Pull out each line of the data below that contains the string "height". Uppercase and lowercase letters must match.

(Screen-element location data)

----

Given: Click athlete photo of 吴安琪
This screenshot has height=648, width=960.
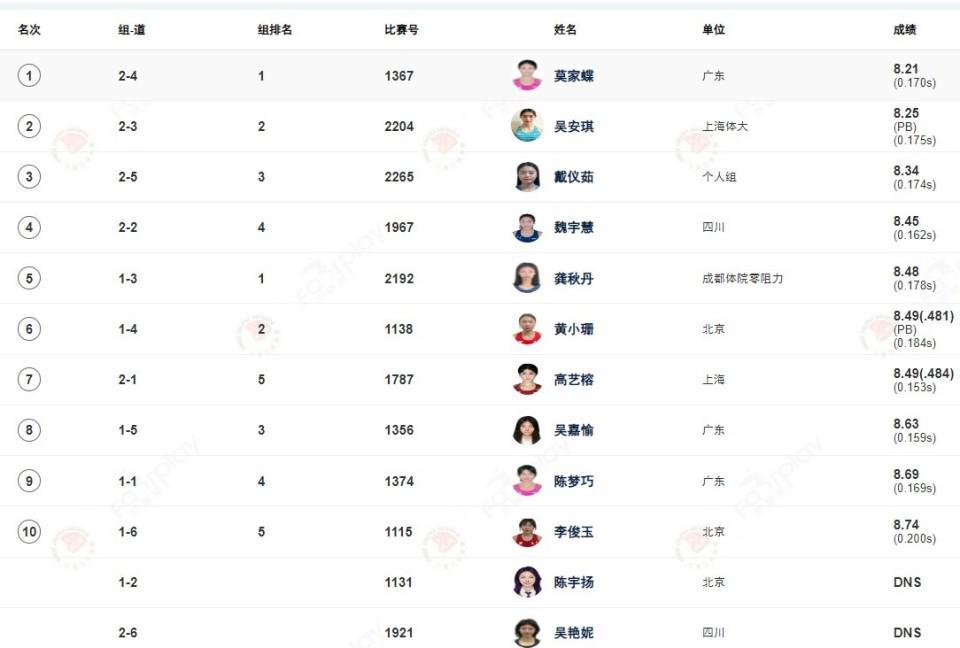Looking at the screenshot, I should [x=527, y=126].
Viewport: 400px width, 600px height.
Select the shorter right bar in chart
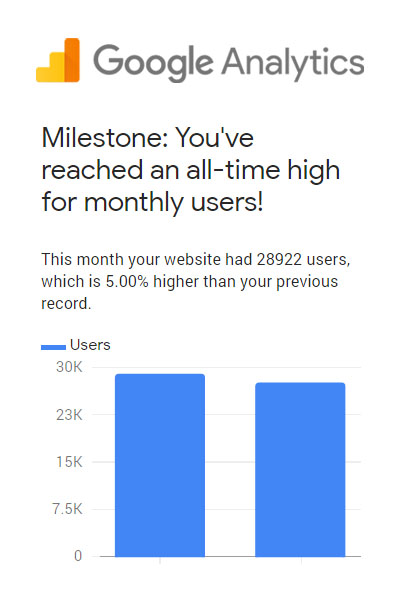coord(300,470)
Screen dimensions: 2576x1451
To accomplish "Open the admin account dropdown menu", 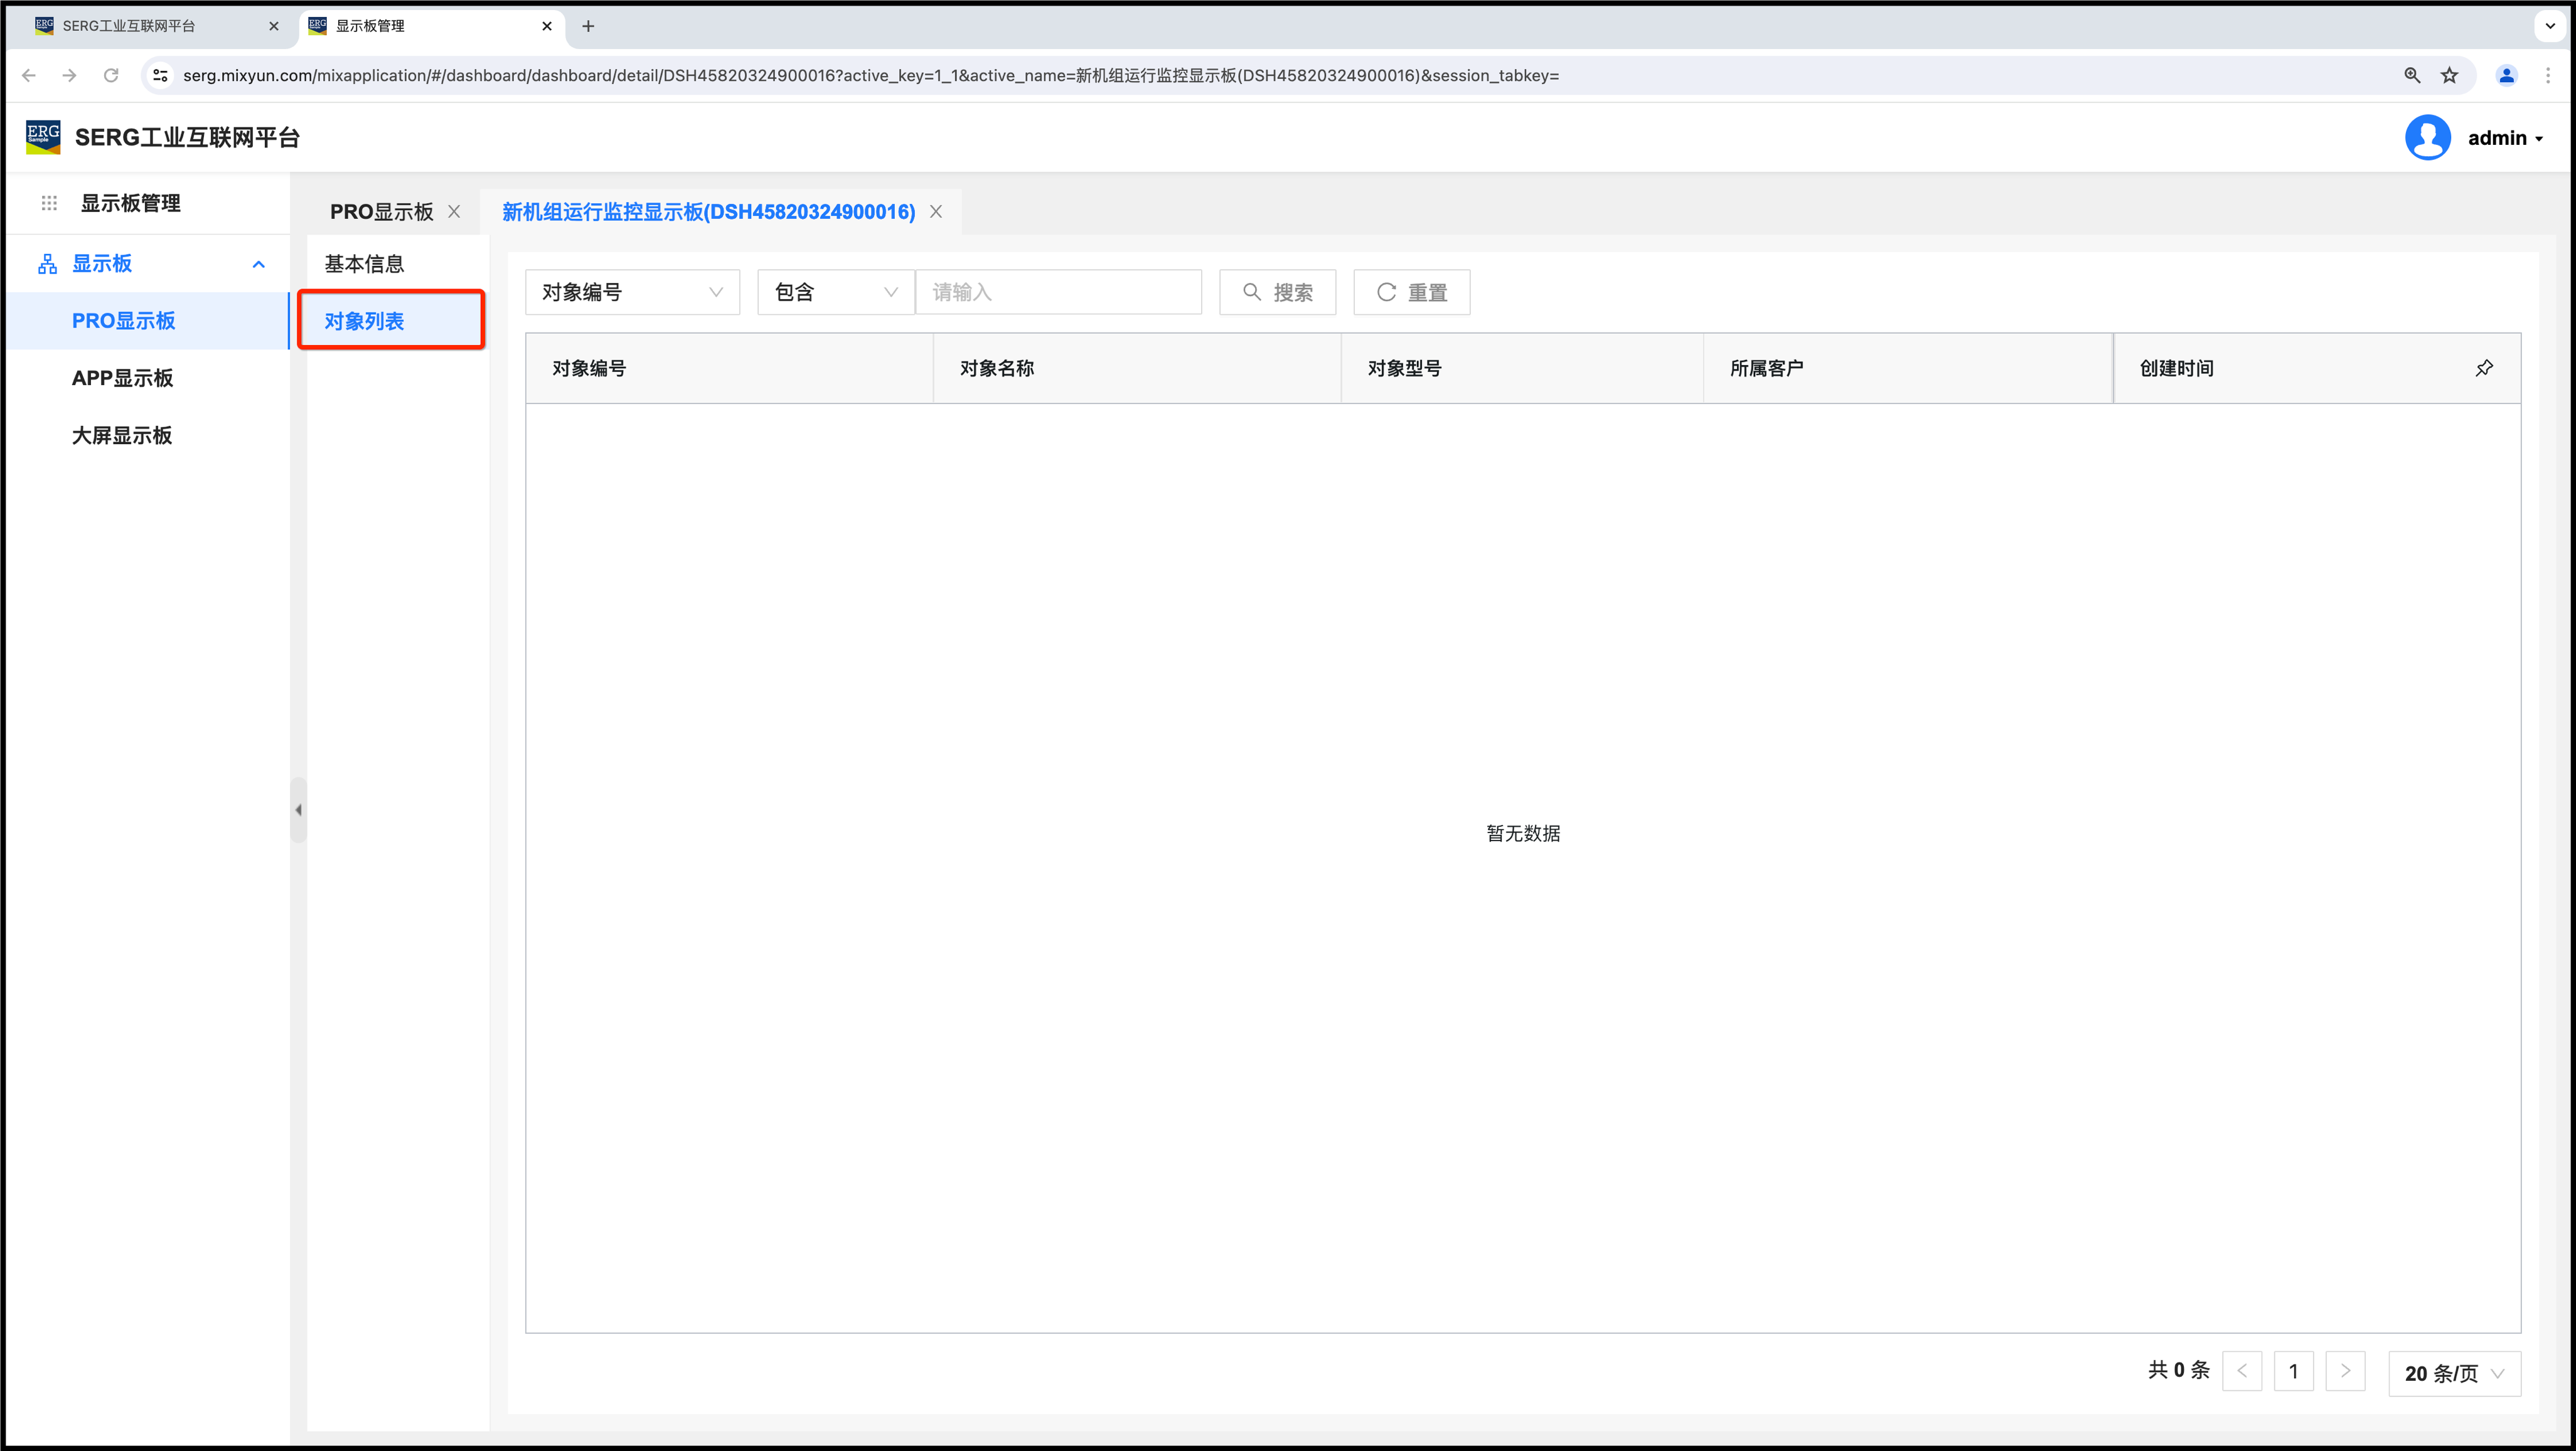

----

Written solution -
This screenshot has height=648, width=960.
Viewport: 400px width, 600px height.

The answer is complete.